The Dow Jones industrial average fell 200 points, or just under 1 percent at the open. The S&P 500 and the Nasdaq are both off by 0.5 percent.

Tariffs imposed by the world’s two biggest economies are set to take effect on July 6, ratcheting up a trade dispute that has been simmering for months. President Donald Trump has announced a 25 percent tariff on up to $50 billion of Chinese products. China is retaliating by raising import duties on $34 billion worth of American goods, including soybeans, electric cars and whiskey.

The heightened tensions are creating increased uncertainty for U.S. businesses that operate internationally, and there are fears that rising prices and supply chain disruption will in turn hurt consumer confidence. 

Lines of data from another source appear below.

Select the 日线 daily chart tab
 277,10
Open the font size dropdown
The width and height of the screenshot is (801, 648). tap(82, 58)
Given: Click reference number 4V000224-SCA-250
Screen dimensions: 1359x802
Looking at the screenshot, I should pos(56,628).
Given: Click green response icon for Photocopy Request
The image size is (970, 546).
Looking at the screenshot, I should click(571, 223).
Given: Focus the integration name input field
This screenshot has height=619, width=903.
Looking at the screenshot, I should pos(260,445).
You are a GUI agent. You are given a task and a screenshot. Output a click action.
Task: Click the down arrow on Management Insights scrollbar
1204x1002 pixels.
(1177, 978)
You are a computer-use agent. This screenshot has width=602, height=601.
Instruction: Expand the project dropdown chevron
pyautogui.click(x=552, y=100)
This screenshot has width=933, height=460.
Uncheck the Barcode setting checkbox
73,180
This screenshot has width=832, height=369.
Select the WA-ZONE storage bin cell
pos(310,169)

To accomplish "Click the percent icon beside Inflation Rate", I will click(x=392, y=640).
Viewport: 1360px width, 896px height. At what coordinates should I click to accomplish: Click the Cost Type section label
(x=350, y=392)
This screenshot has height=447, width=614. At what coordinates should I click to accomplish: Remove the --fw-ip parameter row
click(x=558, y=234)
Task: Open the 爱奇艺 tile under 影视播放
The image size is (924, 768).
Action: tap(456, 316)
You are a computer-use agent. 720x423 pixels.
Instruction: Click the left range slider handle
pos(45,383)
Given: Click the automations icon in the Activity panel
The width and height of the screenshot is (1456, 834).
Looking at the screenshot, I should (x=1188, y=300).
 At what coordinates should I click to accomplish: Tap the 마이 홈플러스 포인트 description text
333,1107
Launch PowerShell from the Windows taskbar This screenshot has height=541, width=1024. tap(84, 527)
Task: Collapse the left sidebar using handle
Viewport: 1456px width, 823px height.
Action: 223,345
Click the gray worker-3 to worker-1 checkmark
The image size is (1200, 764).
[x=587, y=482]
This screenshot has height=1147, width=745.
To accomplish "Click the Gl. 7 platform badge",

“Individual US sectors ranging from agriculture to aerospace are vulnerable to retaliation by China. Thus the growth and inflation impact on the US economy will depend in large part on China’s response, as well as the impact trade tensions have on global growth,” Madhavi Bokil, senior credit officer at Moody’s, said in a note on Friday.

Losses were across the board. Machine maker Caterpillar shed 1.3 percent, chip maker Intel dropped 3.2 percent and biotech company Biogen dropped 4.6 percent.

Menswear brand Perry Ellis is down 2.1 percent. Its founder, George Feldenkreis, is buying more stock and taking the company private for $437 million.

With investors worried about a trade war, bonds rose. The yield on the 10-year Treasury fell to 2.91 percent.

Indexes in Asia and Europe fell. Germany’s DAX index shed 1.4 percent while Japan’s Nikkei slipped 0.8 percent.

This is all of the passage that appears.